We always slow down to enjoy the “welcome” that in some way the inhabitants of El Hatillo give to tourists, because as they pass they greet you and smile as if they knew you; and that sometimes surprises me, I think they are more polite and friendly than many people I’ve met in the city; Above all, you can be sure that what little they have will always be shared with you.
And as simple and humble as they are its architecture, built in mostly colorful houses, with facades that show clay ornaments or snails, and notices that advertise the sale of fish and shrimp (foods on which their typical cuisine is based). What most strikes me is that most live with the doors open, although in some cases they were replaced with curtains.
The true value of El Hatillo lies in its biodiversity. Thanks to its natural attributes it is ideal for the practice of Rural Tourism, especially in the modalities of Ecotourism, cultural tourism, sports tourism and adventure tourism. Currently there is no type of tourist service available in the area, but you can practice the modality you want on your own by asking one of the inhabitants to guide you and provide you with the tools or means of transport depending on the modality you want to enjoy. The geographical treasure of this town offers countless ways to connect with nature at its best, some more extreme than others but all equally magical.
If you look at the cartographic reference of Google Maps you will notice that the area where it is located El Hatillo is just a thin strip of land that separates the Caribbean Sea and the Laguna de Unare, thus joining two territories of the Anzoategui state. This incredible geological formation that connects two areas across the sea is called isthmus and is one of the little-known natural features that makes this town special. In my country only three isthmus stand out: the “Isthmus of Los Medanos” that connects the Peninsula of Paraguana with the rest of Venezuela, that of Isla de Margarita that separates the Caribbean Sea from the Lago de La Restinga, and that of El Hatillo, called “Caribbean isthmus”.
This sand cord is more than 20 kilometers long, starts at La Cerca and ends at Boca de Uchire. Its beaches have very particular characteristics.

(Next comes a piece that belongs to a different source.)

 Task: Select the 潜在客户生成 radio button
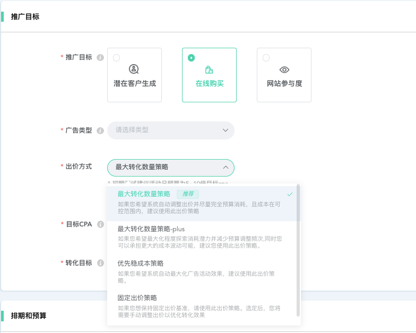pyautogui.click(x=116, y=58)
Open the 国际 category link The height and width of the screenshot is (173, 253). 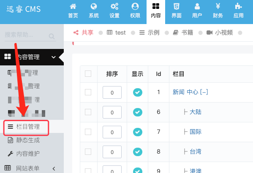tap(196, 132)
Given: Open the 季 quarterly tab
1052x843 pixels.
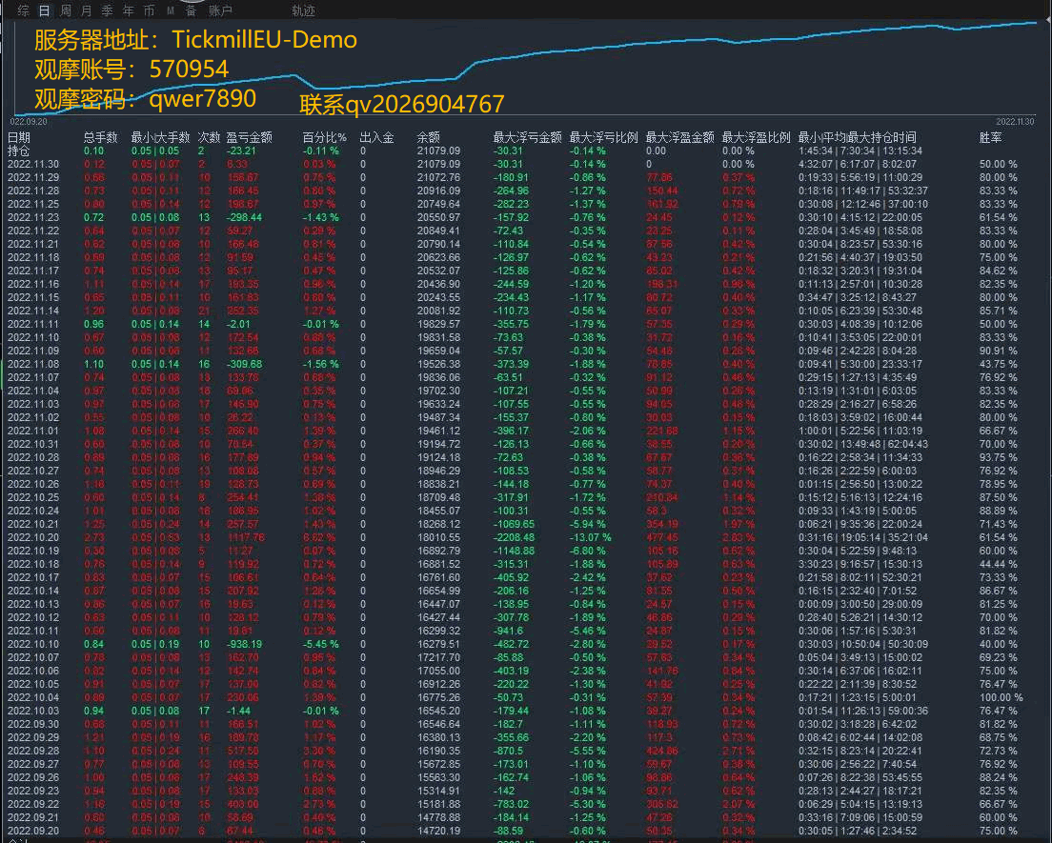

The depth varies, especially near the waves break, where the right side is usually deeper and with stronger waves, while on the left side you can go up to 50 meters and the water will continue at your waist with a softer swell.

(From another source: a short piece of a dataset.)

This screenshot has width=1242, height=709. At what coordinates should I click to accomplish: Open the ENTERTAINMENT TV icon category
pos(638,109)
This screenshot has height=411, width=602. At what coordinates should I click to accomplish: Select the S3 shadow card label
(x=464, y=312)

The color of the sea also causes me curiosity, because on the banks it is brown due to the current that keeps the sand upset, and because the Rio Unare flows into it; but from a certain limit you can notice how the water turns turquoise in all the extension. These beaches are ideal for resting because they are usually alone, they also serve for fishing from a jetty, for surfing on its waves, or for Skimboarding on its shores (although you must find a stretch where there are no snails or stones).
Entrance to the Laguna de Unare from one of the main canals of the Unare River. In geomorphological terms the Laguna de Unare is a lagoon, a slightly salty body of water that is separated from the sea by a strip of sand, but with which it remains in communication. The surprising thing about this formation is the adaptation of the ecosystems that make it up, the freshwater and the saltwater ones, managing to develop organisms from different origins interacting in the same place, which makes this lagoon a very important area. biological wealth.
It is one of the largest lagoons in the state, the surface is developed along the Caribbean Isthmus, and despite being so extensive its depth barely reaches five feet in general, but the brown color of its waters, which prevents visibility , makes you believe that it could be deeper.